▶ **Entries drawn from a collection**
** Begin **

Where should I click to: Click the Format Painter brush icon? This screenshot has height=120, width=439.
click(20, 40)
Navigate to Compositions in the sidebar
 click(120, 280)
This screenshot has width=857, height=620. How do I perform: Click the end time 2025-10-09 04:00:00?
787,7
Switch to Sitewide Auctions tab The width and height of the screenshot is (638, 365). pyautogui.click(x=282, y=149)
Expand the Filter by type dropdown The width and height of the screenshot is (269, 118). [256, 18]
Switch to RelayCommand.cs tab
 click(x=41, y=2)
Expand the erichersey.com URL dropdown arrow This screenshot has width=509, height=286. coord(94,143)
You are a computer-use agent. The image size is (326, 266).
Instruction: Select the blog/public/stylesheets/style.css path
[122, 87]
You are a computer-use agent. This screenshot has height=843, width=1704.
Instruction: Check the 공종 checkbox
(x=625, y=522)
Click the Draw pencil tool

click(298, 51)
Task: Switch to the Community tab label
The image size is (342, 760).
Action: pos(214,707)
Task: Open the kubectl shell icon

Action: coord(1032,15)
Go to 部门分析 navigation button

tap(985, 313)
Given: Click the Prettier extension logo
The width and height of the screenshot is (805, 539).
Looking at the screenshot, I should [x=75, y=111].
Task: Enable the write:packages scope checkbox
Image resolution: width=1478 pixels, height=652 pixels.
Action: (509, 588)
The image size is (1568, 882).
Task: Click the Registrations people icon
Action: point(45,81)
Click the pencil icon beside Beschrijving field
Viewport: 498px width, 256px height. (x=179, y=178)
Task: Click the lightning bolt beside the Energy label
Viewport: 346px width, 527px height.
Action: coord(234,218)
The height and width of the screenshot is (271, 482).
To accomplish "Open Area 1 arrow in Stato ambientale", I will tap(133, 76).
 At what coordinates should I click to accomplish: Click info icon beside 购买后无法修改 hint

** End **

▶ **WRITTEN INSTRUCTION**
Copy all of the items above word for word, without changing a single character.

▶ **TASK OUTPUT**
Where should I click to: Click the Format Painter brush icon? This screenshot has height=120, width=439.
click(20, 40)
Navigate to Compositions in the sidebar
 click(120, 280)
This screenshot has width=857, height=620. How do I perform: Click the end time 2025-10-09 04:00:00?
787,7
Switch to Sitewide Auctions tab The width and height of the screenshot is (638, 365). pyautogui.click(x=282, y=149)
Expand the Filter by type dropdown The width and height of the screenshot is (269, 118). [256, 18]
Switch to RelayCommand.cs tab
 click(x=41, y=2)
Expand the erichersey.com URL dropdown arrow This screenshot has width=509, height=286. coord(94,143)
You are a computer-use agent. The image size is (326, 266).
Instruction: Select the blog/public/stylesheets/style.css path
[122, 87]
You are a computer-use agent. This screenshot has height=843, width=1704.
Instruction: Check the 공종 checkbox
(x=625, y=522)
Click the Draw pencil tool

click(298, 51)
Task: Switch to the Community tab label
The image size is (342, 760).
Action: pos(214,707)
Task: Open the kubectl shell icon

Action: coord(1032,15)
Go to 部门分析 navigation button

tap(985, 313)
Given: Click the Prettier extension logo
The width and height of the screenshot is (805, 539).
Looking at the screenshot, I should [x=75, y=111].
Task: Enable the write:packages scope checkbox
Image resolution: width=1478 pixels, height=652 pixels.
Action: (509, 588)
The image size is (1568, 882).
Task: Click the Registrations people icon
Action: point(45,81)
Click the pencil icon beside Beschrijving field
Viewport: 498px width, 256px height. (x=179, y=178)
Task: Click the lightning bolt beside the Energy label
Viewport: 346px width, 527px height.
Action: coord(234,218)
The height and width of the screenshot is (271, 482).
To accomplish "Open Area 1 arrow in Stato ambientale", I will tap(133, 76).
 At what coordinates should I click to accomplish: Click info icon beside 购买后无法修改 hint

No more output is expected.